Unter den Tisch fällt auch, daß die gescholtene franziskojosephinische Periode ein international vorbildlicher Rechtsstaat war, daß der österreichische Liberalismus – der in dem Buch kaum vorkommt – trotz der Aufgabe seiner ursprünglichen Ziele als erfolgreiche Modernisierungsagentur gewirkt hat und vor allem, daß es die reinliche Scheidung in Reaktion und Fortschritt nicht gegeben hat.

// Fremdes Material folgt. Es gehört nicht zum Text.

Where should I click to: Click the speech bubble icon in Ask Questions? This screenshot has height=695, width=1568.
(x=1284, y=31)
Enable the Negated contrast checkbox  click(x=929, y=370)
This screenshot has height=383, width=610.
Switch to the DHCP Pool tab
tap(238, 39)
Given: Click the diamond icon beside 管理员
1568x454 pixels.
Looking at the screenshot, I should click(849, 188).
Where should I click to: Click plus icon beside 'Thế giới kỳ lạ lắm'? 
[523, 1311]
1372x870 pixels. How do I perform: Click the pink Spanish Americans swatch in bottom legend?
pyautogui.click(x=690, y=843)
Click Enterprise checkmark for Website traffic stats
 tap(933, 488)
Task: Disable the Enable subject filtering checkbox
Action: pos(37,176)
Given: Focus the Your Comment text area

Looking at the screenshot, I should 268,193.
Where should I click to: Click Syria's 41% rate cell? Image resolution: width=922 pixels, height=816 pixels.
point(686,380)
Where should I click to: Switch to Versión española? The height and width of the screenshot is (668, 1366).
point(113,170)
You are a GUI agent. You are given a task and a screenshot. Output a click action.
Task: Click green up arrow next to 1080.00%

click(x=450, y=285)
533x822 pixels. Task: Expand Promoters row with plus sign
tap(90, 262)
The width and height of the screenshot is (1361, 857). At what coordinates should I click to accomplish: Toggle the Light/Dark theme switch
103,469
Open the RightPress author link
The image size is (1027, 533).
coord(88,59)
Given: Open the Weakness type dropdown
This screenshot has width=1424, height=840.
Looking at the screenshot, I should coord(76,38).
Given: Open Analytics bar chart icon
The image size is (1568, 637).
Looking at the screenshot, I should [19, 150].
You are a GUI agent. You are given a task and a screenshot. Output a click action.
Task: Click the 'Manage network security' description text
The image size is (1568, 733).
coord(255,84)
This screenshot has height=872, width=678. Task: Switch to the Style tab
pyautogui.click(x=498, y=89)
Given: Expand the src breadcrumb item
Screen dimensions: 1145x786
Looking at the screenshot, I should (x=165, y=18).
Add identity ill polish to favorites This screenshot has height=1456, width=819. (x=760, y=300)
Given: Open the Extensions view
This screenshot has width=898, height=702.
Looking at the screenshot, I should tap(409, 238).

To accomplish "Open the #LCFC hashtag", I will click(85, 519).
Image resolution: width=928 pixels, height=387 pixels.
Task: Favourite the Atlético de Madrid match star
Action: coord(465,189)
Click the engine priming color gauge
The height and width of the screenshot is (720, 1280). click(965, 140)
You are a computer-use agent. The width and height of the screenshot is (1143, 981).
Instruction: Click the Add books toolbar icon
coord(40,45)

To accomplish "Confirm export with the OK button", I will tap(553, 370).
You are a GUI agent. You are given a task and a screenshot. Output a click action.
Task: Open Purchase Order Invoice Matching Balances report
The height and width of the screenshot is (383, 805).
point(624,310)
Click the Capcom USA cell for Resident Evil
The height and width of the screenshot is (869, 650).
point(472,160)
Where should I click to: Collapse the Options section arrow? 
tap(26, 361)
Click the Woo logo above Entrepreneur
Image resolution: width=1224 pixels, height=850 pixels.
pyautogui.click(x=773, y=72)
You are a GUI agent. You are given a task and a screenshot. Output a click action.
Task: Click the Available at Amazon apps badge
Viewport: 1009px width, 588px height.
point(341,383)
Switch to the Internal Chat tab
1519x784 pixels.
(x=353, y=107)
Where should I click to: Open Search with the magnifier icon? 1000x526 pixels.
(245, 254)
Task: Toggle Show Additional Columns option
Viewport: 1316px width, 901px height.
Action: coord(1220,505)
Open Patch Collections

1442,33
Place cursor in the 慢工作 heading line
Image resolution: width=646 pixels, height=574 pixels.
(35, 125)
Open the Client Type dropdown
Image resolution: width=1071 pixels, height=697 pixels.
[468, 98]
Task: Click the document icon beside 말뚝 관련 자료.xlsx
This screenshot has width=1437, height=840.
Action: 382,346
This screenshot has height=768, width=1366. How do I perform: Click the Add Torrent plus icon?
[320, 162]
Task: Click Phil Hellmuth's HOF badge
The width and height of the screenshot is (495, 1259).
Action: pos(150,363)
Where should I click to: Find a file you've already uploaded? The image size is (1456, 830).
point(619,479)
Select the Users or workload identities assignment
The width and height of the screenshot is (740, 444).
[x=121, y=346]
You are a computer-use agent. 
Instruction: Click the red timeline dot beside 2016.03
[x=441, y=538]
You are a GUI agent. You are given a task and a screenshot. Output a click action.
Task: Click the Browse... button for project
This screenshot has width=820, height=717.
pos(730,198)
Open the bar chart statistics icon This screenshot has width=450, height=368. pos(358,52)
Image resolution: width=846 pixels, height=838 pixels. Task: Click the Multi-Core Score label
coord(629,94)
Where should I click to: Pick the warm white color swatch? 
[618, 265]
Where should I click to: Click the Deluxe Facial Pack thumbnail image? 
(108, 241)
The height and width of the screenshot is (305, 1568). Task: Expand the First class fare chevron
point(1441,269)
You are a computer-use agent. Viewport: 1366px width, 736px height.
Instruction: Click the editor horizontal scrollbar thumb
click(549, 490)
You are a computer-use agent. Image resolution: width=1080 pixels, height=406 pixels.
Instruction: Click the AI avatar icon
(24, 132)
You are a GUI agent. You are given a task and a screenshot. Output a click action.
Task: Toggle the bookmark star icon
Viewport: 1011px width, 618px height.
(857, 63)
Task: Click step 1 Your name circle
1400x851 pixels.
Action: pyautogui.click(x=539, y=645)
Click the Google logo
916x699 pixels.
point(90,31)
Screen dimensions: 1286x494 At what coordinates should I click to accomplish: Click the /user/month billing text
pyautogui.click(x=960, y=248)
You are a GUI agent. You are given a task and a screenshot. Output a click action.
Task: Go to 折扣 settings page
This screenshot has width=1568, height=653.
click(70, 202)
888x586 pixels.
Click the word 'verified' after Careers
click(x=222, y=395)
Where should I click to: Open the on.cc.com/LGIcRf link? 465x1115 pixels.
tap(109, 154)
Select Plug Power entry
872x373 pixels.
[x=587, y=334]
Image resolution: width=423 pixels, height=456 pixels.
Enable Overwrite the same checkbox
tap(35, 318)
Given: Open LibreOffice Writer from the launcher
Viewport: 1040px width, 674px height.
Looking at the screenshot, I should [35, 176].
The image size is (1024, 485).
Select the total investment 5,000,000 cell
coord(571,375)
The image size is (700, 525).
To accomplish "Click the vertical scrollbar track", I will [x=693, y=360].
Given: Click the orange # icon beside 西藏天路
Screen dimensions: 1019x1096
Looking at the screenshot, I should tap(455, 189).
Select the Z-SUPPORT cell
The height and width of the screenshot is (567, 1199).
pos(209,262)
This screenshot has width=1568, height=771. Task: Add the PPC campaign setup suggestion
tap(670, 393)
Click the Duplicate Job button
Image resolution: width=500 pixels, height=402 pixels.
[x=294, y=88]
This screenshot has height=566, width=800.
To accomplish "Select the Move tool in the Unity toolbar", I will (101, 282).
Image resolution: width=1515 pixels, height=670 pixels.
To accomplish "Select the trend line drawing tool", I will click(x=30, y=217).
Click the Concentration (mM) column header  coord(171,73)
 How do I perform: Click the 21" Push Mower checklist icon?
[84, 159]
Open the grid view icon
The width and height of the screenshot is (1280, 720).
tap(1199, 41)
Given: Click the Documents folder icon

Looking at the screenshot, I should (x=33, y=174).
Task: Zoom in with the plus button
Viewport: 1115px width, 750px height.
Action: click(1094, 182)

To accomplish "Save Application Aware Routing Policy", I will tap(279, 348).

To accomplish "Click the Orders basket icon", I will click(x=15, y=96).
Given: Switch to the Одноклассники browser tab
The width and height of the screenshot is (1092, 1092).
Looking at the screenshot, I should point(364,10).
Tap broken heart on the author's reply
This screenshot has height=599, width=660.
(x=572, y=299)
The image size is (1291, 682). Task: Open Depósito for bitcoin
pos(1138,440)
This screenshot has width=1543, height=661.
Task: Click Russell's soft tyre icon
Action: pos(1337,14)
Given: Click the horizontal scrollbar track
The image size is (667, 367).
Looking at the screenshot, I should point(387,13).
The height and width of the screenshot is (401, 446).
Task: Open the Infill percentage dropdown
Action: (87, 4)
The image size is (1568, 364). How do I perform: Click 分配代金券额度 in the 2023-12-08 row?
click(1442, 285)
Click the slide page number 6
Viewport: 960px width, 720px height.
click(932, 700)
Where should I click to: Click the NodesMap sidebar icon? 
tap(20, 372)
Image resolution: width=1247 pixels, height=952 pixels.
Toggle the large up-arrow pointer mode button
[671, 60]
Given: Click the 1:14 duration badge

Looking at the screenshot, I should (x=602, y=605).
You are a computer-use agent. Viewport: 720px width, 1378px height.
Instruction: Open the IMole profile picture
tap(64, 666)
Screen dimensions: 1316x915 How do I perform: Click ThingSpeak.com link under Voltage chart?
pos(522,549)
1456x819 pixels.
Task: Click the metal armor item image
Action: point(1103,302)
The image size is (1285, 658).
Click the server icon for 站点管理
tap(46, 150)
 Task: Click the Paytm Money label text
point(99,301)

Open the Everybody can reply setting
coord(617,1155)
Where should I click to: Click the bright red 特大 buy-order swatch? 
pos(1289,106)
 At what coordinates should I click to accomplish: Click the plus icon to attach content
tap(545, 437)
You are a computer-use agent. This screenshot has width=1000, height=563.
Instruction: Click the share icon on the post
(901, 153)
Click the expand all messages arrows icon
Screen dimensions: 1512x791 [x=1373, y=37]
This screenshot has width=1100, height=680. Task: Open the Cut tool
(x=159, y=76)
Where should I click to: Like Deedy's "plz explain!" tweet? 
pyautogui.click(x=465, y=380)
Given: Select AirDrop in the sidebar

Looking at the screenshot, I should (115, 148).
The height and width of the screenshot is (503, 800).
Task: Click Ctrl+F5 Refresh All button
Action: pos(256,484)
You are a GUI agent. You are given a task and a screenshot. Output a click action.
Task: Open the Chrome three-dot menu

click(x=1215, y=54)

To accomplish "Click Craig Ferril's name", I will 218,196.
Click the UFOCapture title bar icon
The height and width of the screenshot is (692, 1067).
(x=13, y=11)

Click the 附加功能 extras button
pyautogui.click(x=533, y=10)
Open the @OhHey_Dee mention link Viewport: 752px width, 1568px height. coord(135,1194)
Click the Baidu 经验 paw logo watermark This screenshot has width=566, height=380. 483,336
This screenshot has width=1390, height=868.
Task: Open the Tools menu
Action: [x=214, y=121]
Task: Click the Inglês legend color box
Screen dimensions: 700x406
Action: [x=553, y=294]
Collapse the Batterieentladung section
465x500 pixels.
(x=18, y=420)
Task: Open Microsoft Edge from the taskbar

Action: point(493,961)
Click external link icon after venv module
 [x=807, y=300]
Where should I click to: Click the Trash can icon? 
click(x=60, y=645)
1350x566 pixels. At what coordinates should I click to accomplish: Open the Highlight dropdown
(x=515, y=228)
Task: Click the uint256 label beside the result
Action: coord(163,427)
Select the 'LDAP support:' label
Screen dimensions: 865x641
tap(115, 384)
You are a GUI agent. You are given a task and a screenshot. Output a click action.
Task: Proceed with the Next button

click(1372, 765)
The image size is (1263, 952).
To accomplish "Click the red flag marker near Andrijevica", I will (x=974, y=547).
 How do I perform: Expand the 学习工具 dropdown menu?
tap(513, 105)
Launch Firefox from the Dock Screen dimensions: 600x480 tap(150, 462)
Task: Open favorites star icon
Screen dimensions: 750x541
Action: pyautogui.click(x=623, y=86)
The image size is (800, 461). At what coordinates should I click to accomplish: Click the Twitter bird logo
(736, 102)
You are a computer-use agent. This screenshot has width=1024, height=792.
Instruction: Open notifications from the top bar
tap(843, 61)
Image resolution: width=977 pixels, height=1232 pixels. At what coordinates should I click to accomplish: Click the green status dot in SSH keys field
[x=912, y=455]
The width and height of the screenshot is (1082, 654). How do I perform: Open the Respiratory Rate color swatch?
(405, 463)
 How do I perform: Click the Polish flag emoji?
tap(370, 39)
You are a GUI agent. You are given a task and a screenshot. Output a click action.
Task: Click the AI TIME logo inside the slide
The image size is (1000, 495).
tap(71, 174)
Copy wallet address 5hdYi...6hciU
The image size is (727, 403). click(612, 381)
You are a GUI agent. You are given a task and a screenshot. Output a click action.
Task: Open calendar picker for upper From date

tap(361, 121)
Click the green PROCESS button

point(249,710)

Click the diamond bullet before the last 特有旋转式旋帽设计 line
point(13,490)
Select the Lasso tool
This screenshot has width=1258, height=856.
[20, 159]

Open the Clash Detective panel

Der intellektuelle Ausgangspunkt etwa Victor Adlers waren Nietzsche, Schopenhauer und Wagner; umgekehrt finden wir Spuren einer wissenschaftlichen (naturwissenschaftlich – darwinistischen) Weltauffassung auch bei Vertretern der ästhetischen Moderne, das hat Werner Michler jüngst in einer fundamentalen Publikation gezeigt. Dvorák setzt in mehreren Fällen das undifferenzierte Selbstbild seiner Protagonisten absolut. Auch Freud hatte seine – häufig verleugnete – „irrationale Seite“ und daß er das Ausmaß der Widerstände gegen seine Lehren als „Privatmythos“ übertrieben hat, ist seit Sulloway allgemein bekannt und jüngst durch die Arbeit von Tichy / Zwettler-Otte über die Rezeption der Psychoanalyse in der Presse neuerlich bekräftigt worden. Die wichtige Aufarbeitung rassistischer Konzeptionen in Wien ignoriert, daß Houston Stewart Chamberlain in durchaus moderner Weise (und im Gegensatz zum Dictum des Jörg Lanz von Liebenfels, daß man aus der Rasse nicht austreten könne) den Juden die Möglichkeit zur „Wahl“ und zum „Aufstieg“ eingeräumt hat – ein Gedanke, der Karl Kraus beeindruckt zu haben scheint. Misogynie und Antisemitismus Weiningers sind unbestreitbar, doch Dvoráks Verurteilung ignoriert, daß Weininger den Menschen als bisexuell angelegt dachte, zusammengesetzt aus einem Anteil „M“ und einem „W“ und daß sich die verächtlichen Bemerkungen dort, wo Weininger „denkt“ und nicht „geifert“, zunächst gegen dieses Prinzip „W“ richten. Auch diese Überlegungen fanden keineswegs nur auf der reaktionären Seite Anklang, sondern reichten über Karl Kraus bis hinauf in die zeitgenössische Literatur und die Populärkultur mit ihrer Propagierung der Androgyne. Man wird der Moderne wohl eher gerecht, wenn man ihre Leistungen und ihre Katastrophen in einem wesensmäßigen Zusammenhang sieht.